» EXERCISE TASK
List every line in the listing below that contains the string "Click", matching case exactly.

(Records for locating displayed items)
══════════
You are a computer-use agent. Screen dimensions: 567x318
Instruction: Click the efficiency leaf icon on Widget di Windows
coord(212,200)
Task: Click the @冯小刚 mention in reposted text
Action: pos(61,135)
══════════
» TASK SOLUTION
Instruction: Click the efficiency leaf icon on Widget di Windows
Task: Click the @冯小刚 mention in reposted text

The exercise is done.